Sun, 20 Nov 2005

Using udev and autofs Under Debian with an iPod and Camera

Last week, I set up udev on my desktop machine. udev is the Linux 2.6 way of dynamically managing the /dev directory. It populates /dev only with devices that actually exist, and adds and removes entries as devices are plugged in or removed from the system. In addition, it allows the entries in /dev to be named consistently.

Consistent naming of /dev entries solves a big problem with using USB devices under Linux. Many USB devices use the usb-storage module, appearing as SCSI devices. The problem is that the name the kernel gives to the devices depends on the order in which they are plugged into the system.

For example, I might plug my iPod Shuffle into my computer, and the kernel would name it /dev/sdd. Then I plug in my camera, and the kernel would call it sde. But if I had plugged them in in the opposite order, their names would have been reversed. This makes it difficult to mount them without first checking dmesg to find out what the device has been named.

udev solves this problem by allowing me to tell it what to name a device when it is detected. udev uses information from sysfs to determine which device is plugged in. I have configured udev to name a device whose vendor attribute is "Apple" /dev/ipod and a device whose vendor is "Pentax" /dev/camera. The Debian udev packages put the udev rules in /etc/udev/rules.d. So I created /etc/udev/rules.d/50-custom.rules which contains:
BUS=="scsi", SYSFS{vendor}=="Pentax", NAME{all_partitions}="camera", GROUP="plugdev"
BUS=="scsi", SYSFS{vendor}=="Apple", NAME{all_partitions}="ipod", GROUP="plugdev"

The NAME{all_partitions} part tells udev to create device entries for all of the block device's partitions, so it will create /dev/ipod[1-15] and /dev/camera[1-15], allowing me to mount the FAT partitions on each. See Daniel Drake's guide to writing udev rules for more information on configuring udev.

Now that my iPod and camera are consistently named, I'd like to be able to access them from within gtkpod and digikam, the applications I use to manage the files on them, respectively, without having to manually mount them. While gtkpod has an option to mount the iPod, digikam does not. I have my camera set up in digikam as a generic USB mass storage device, for which you just need to configure a directory to browse.

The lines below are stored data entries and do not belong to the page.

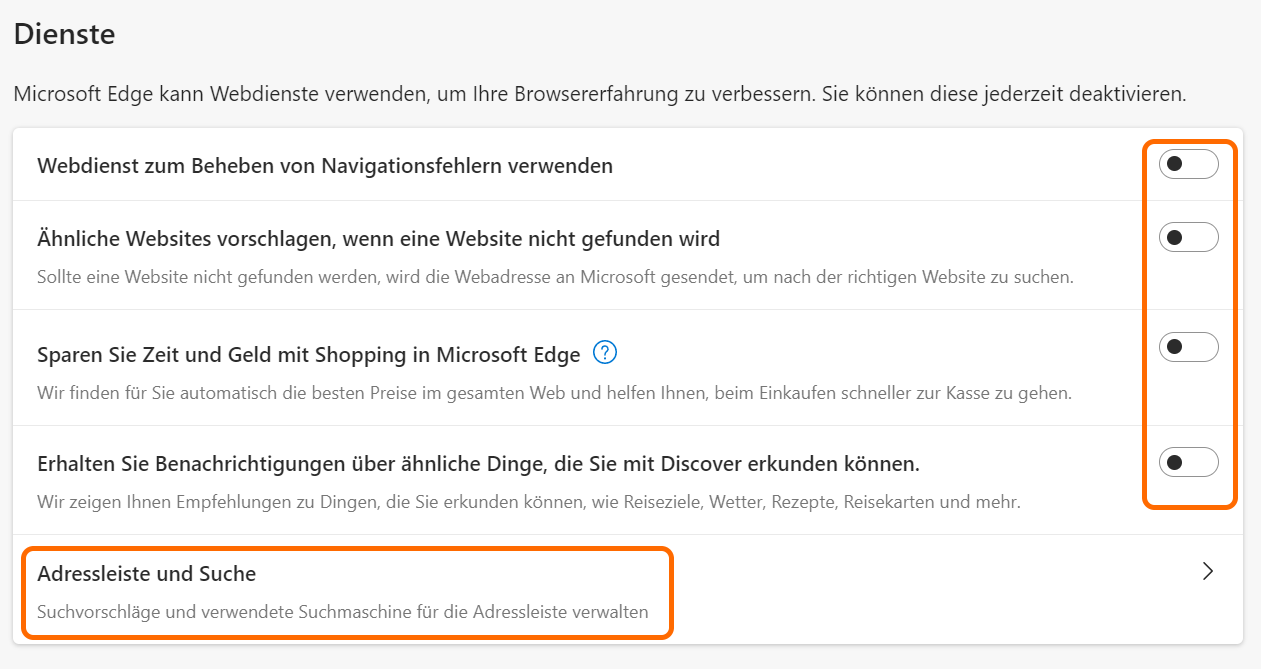This screenshot has height=669, width=1261.
Task: Click the Erhalten Sie Benachrichtigungen label text
Action: coord(478,465)
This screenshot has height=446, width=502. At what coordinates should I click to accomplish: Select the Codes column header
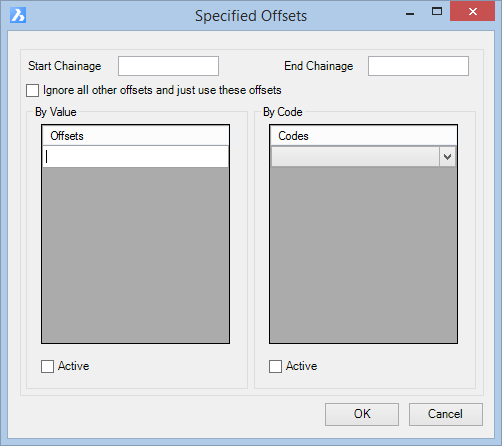pos(363,136)
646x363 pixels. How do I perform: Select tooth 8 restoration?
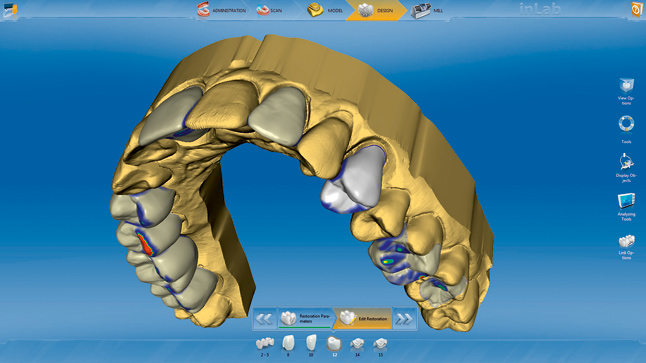pyautogui.click(x=288, y=345)
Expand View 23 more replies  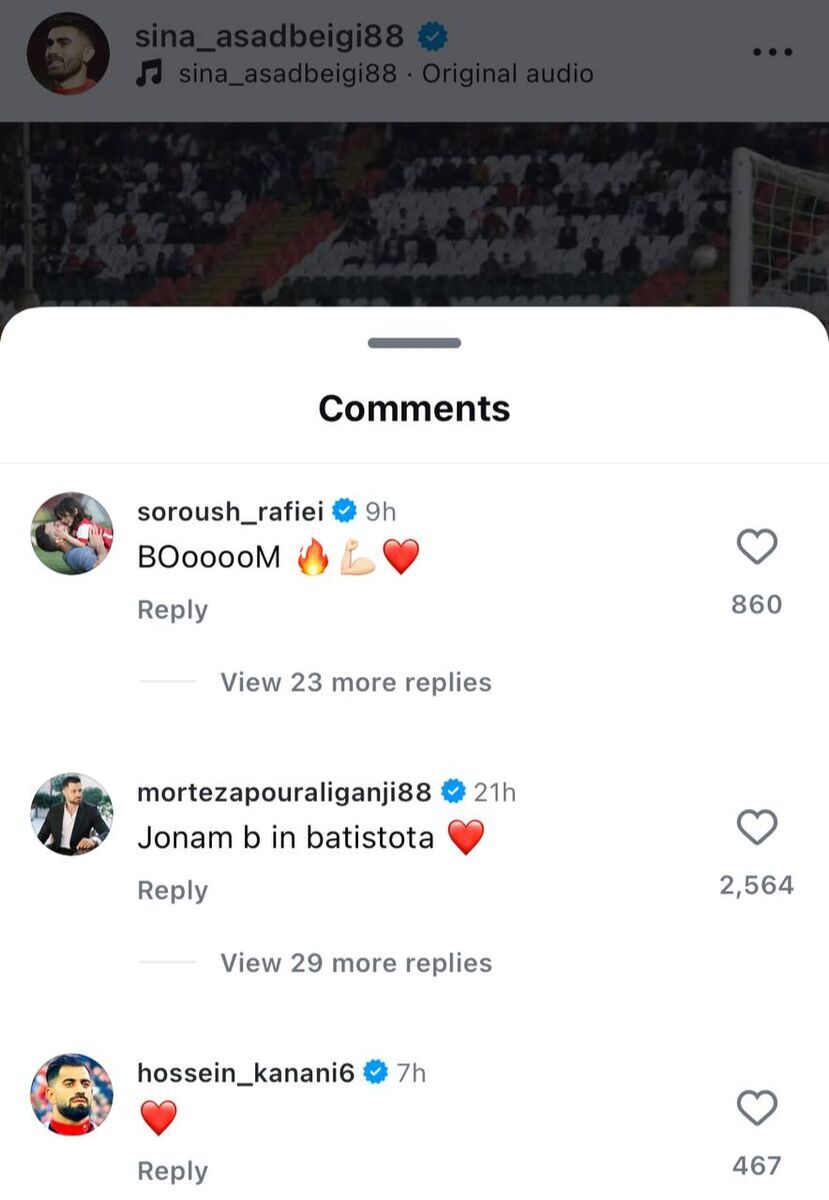[356, 682]
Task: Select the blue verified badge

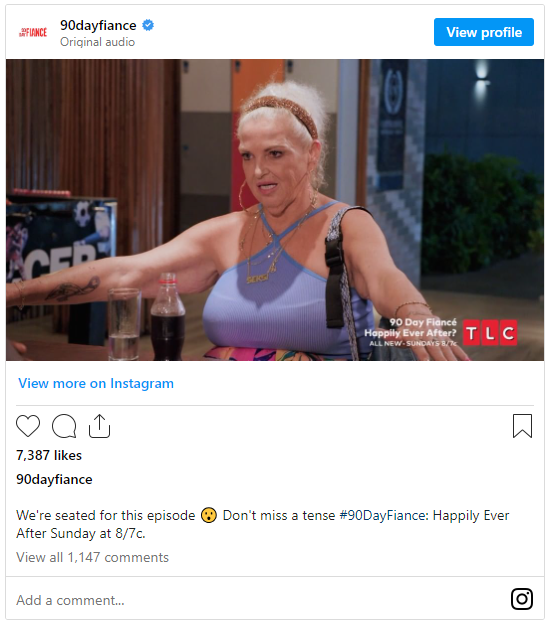Action: tap(148, 25)
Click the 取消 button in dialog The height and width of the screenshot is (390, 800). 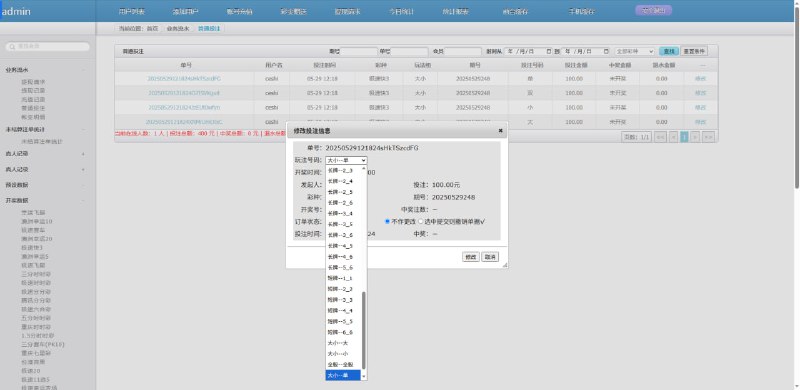tap(490, 257)
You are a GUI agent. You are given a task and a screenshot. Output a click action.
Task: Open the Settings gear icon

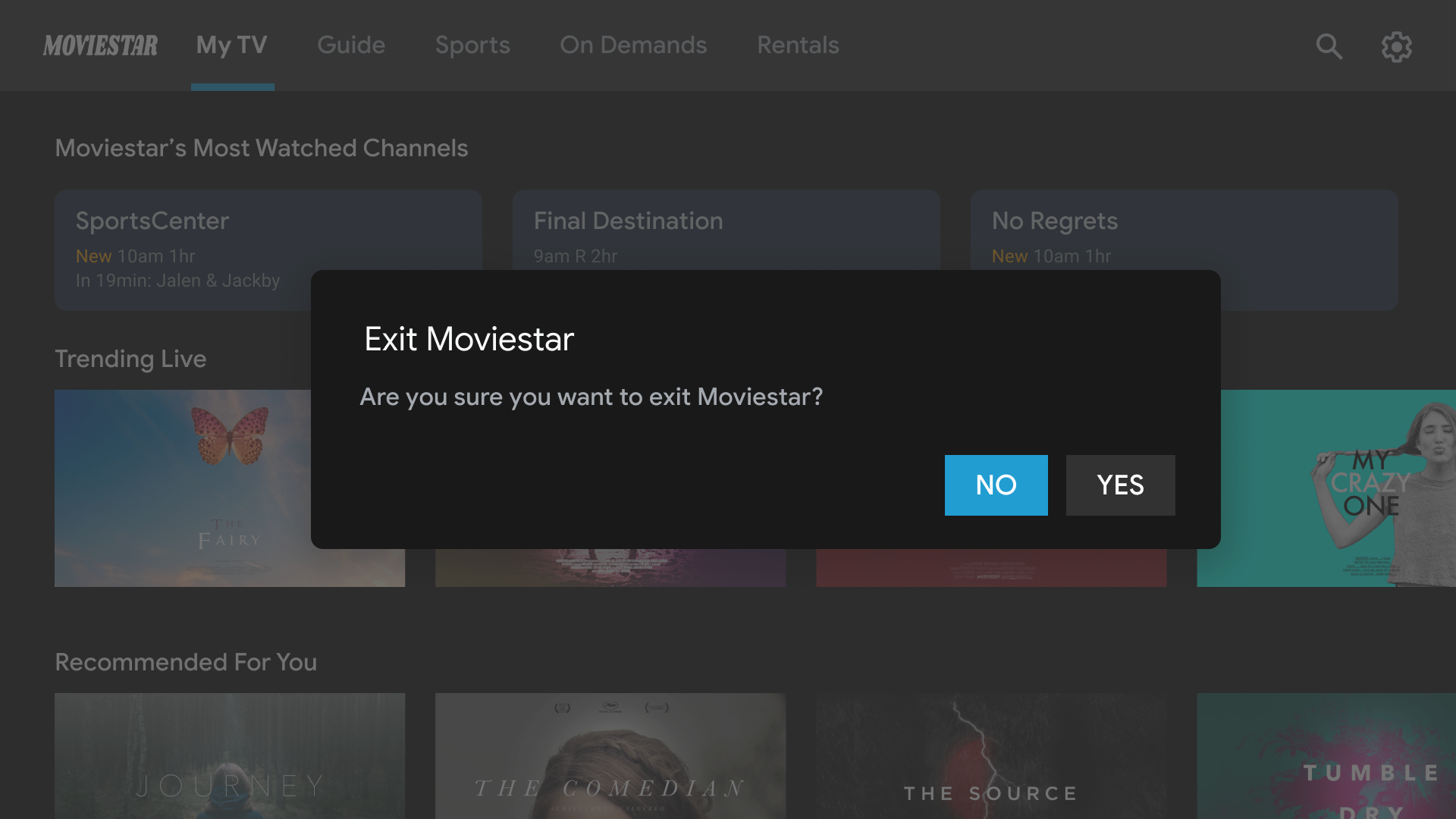1397,47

Following the debian-administration.org tutorial, I set up autofs to automatically mount the usb devices when they are accessed, and unmount them when they're no longer being used. So after installing the autofs package, I added the following line to /etc/auto.master:
/var/autofs/removable /etc/auto.removable --timeout=2

And in /etc/auto.removable, I put:
ipod -fstype=vfat,rw,gid=46,umask=002 :/dev/ipod1
camera -fstype=vfat,rw,gid=46,umask=002 :/dev/camera1


Then I made /media/ipod a symlink to /var/autofs/removable/ipod and /media/camera a symlink to /var/autofs/removable/camera. When I access /media/camera, automount automatically mounts /dev/camera1 as /var/autofs/removable/camera if it has been created by udev. After it hasn't been accessed for two seconds, it will be unmounted (which might take a little while if there are buffers which haven't been flushed out to the drive).

Update (8/12/06): I fixed the rules to use the proper equality test, == rather than =, which newer versions of udev require. Thanks to Andrew Schulman for pointing this out.